“Modal welfare” to me seems like a cover for model censorship. It’s a crafty one to win over certain groups of people who are less familiar with how LLMs work and allows them to ensure moral high ground in any debate about usage, ethics, etc.
“Why can’t I ask the model about current war in X or Y?” - oh, that’s too distressing to the welfare of the model, sir.
stingraycharles|6 months ago
Ending the conversation is probably what should happen in these cases.
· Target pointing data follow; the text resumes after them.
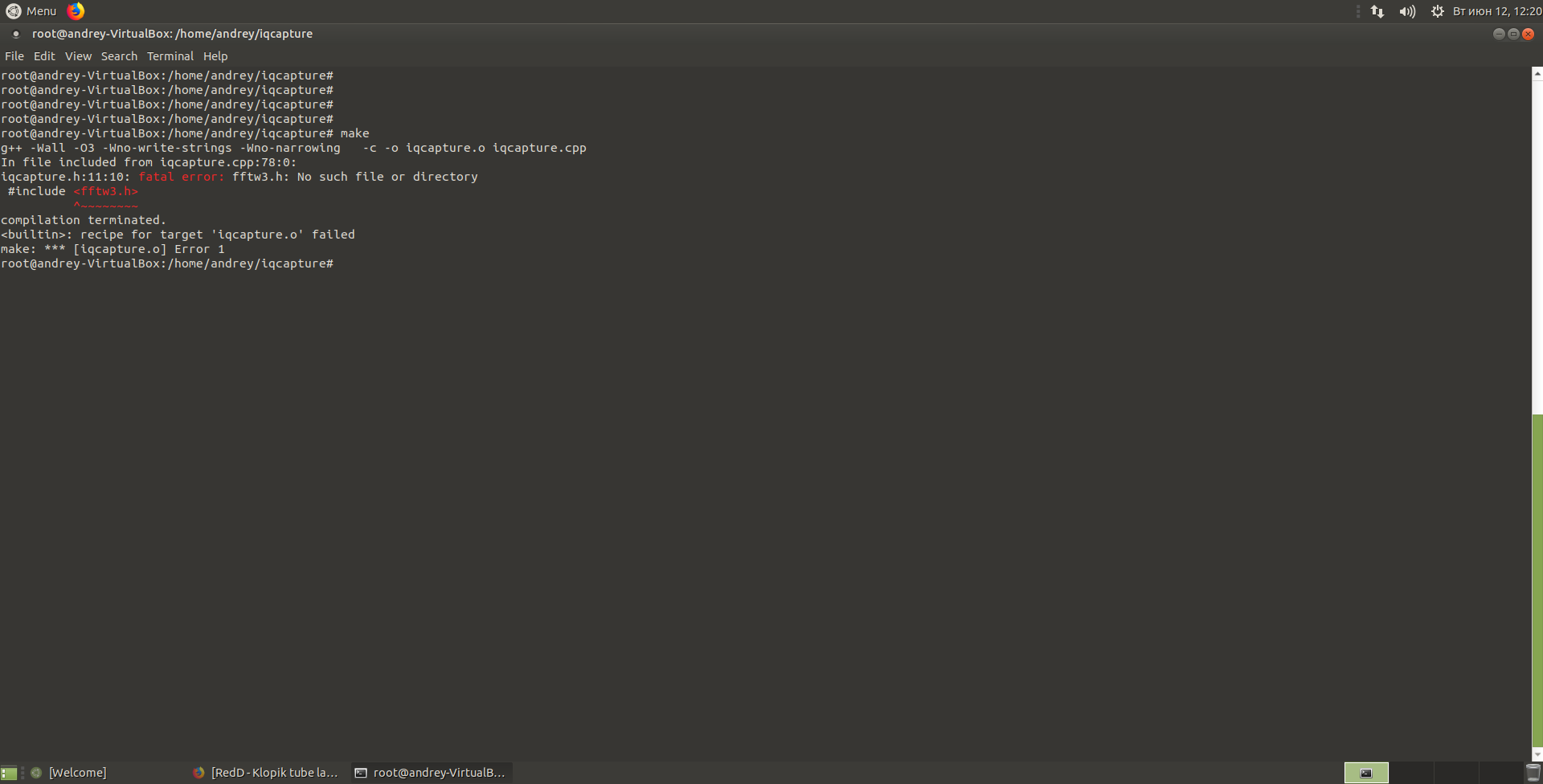Image resolution: width=1543 pixels, height=784 pixels.
Task: Open the date and time calendar
Action: [x=1496, y=11]
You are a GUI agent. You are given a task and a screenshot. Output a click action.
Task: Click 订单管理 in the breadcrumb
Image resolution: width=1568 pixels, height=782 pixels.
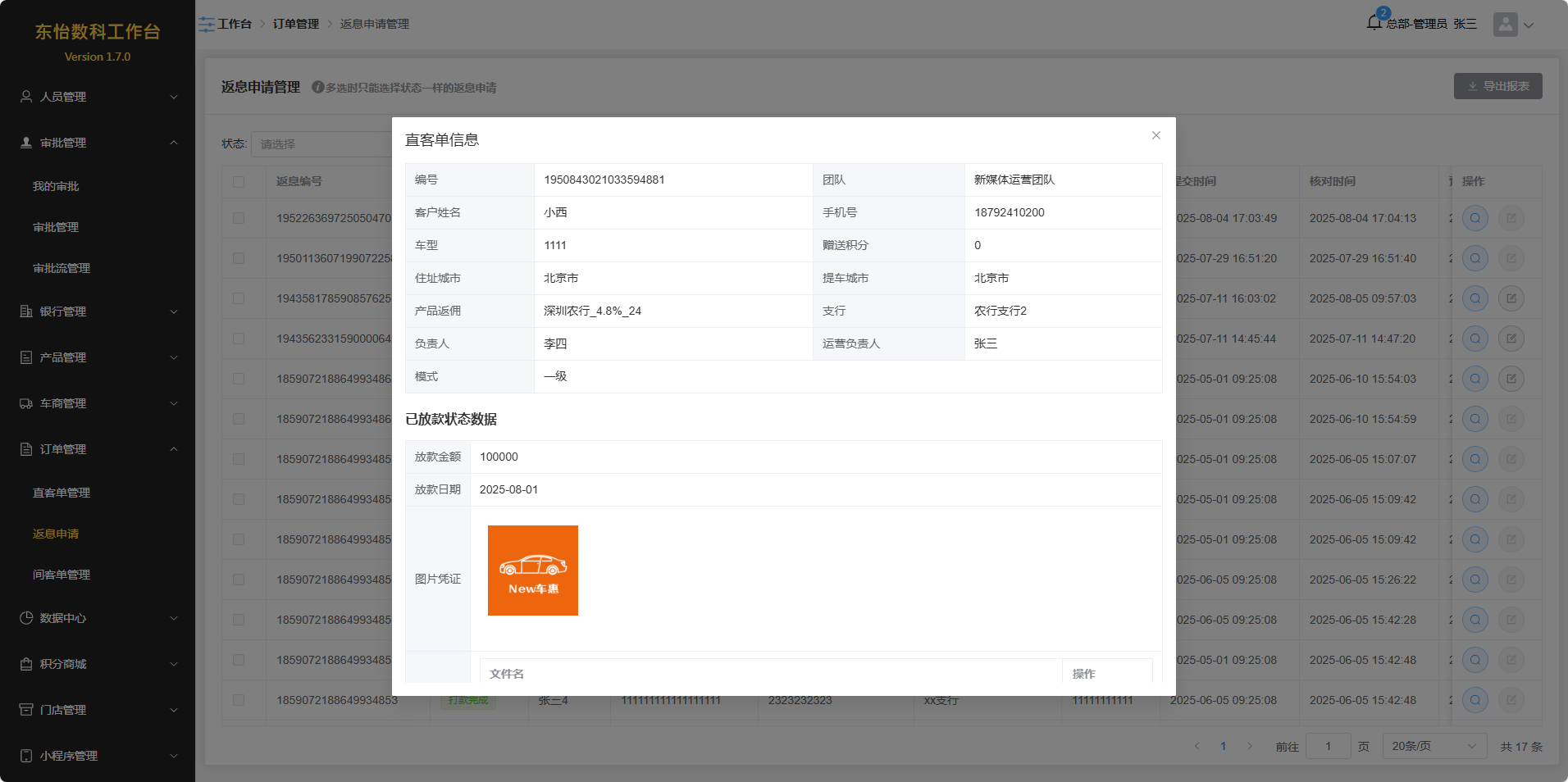click(296, 25)
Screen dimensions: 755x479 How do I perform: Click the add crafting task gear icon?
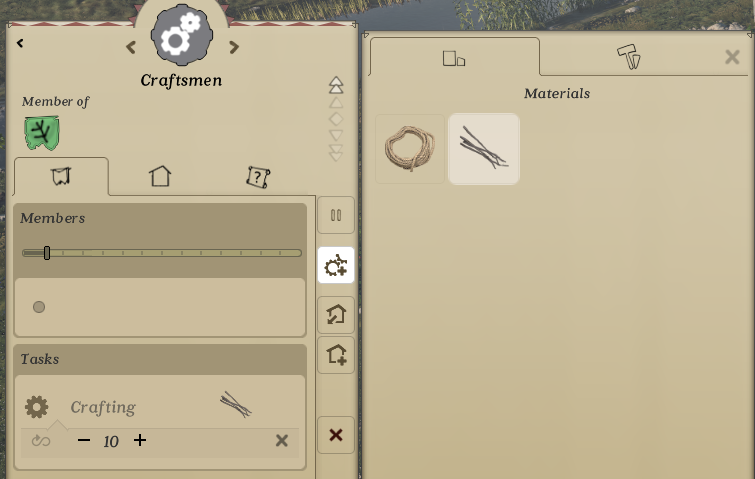pyautogui.click(x=336, y=265)
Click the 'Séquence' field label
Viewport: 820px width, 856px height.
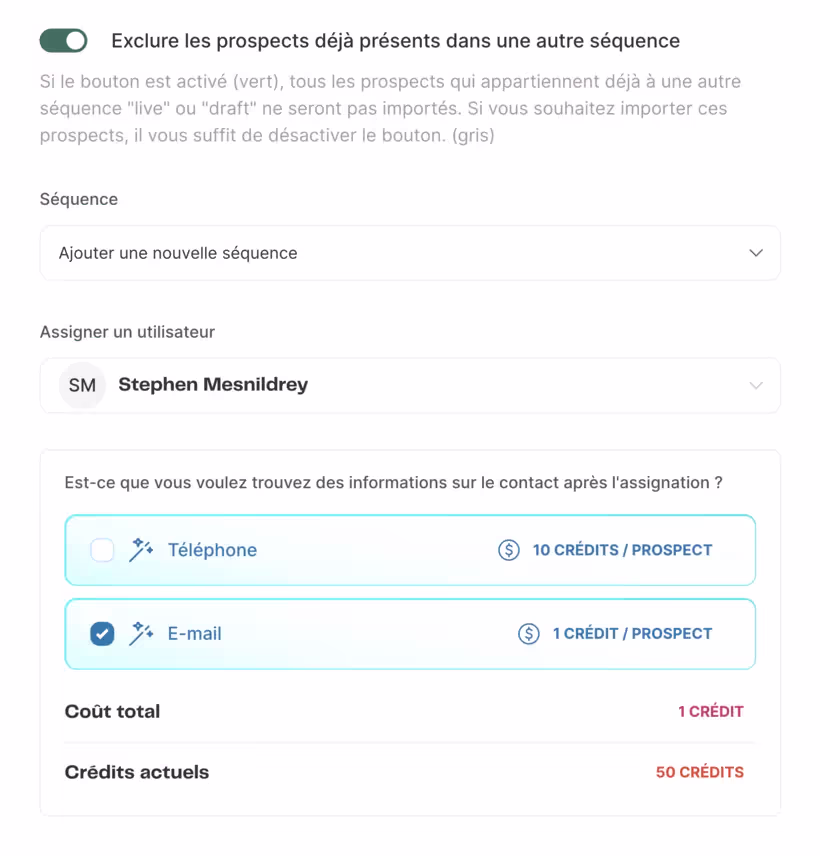[79, 199]
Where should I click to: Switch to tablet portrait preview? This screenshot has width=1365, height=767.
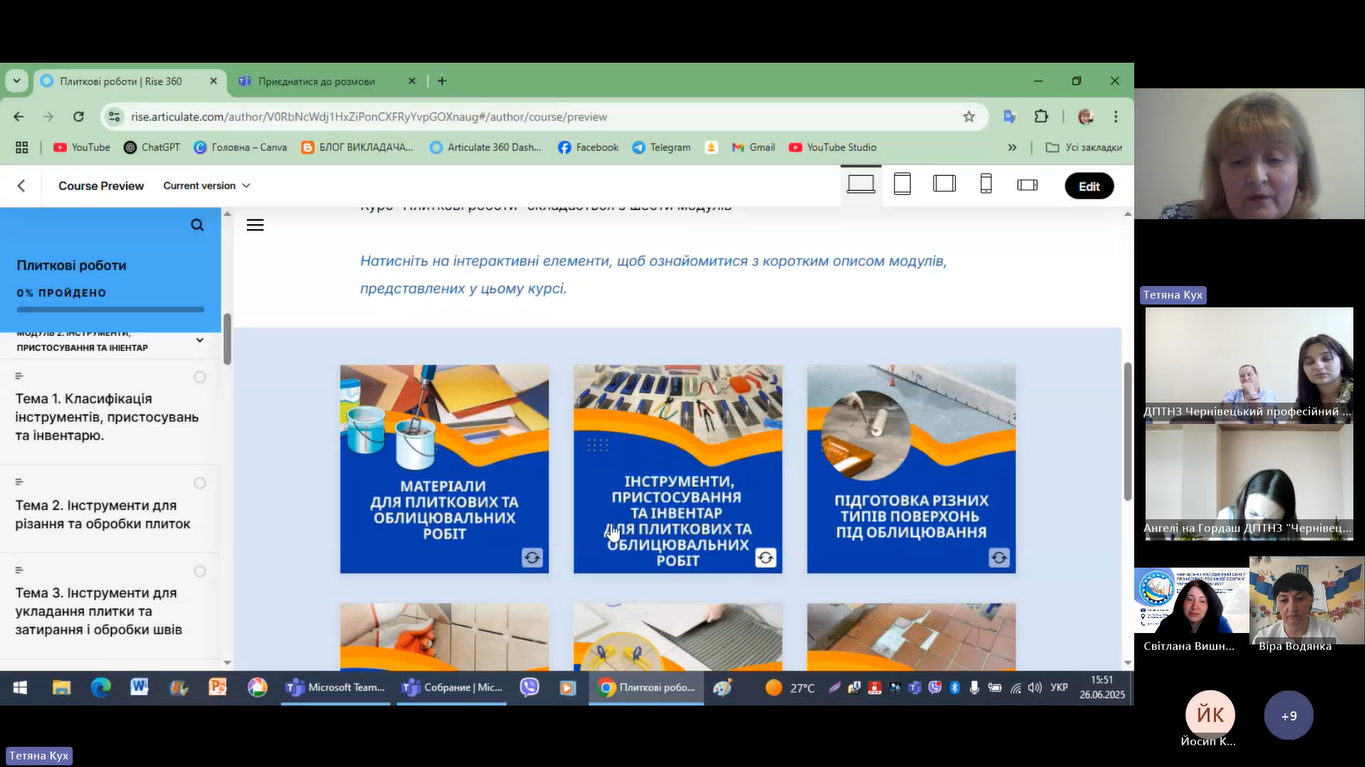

In the same way that, if someone starts discussing politics with me and I disagree, I just not and don’t engage with the conversation. There’s not a lot to gain there.
ascorbic|6 months ago
orbital-decay|6 months ago
Can "model welfare" be also used as a justification for authoritarianism in case they get any power? Sure, just like everything else, but it's probably not particularly high on the list of justifications, they have many others.
xpe|6 months ago
When AI researchers say e.g. “the model is lying” or “the model is distressed” it is just shorthand for what the words signify in a broader sense. This is common usage in AI safety research.
Yes, this usage might be taken the wrong way. But still these kinds of things need to be communicated. So it is a tough tradeoff between brevity and precision.
int_19h|6 months ago
That aside, I have huge doubts about actual commitment to ethics on behalf of Anthropic given their recent dealings with the military. It's an area that is far more of a minefield than any kind of abusive model treatment.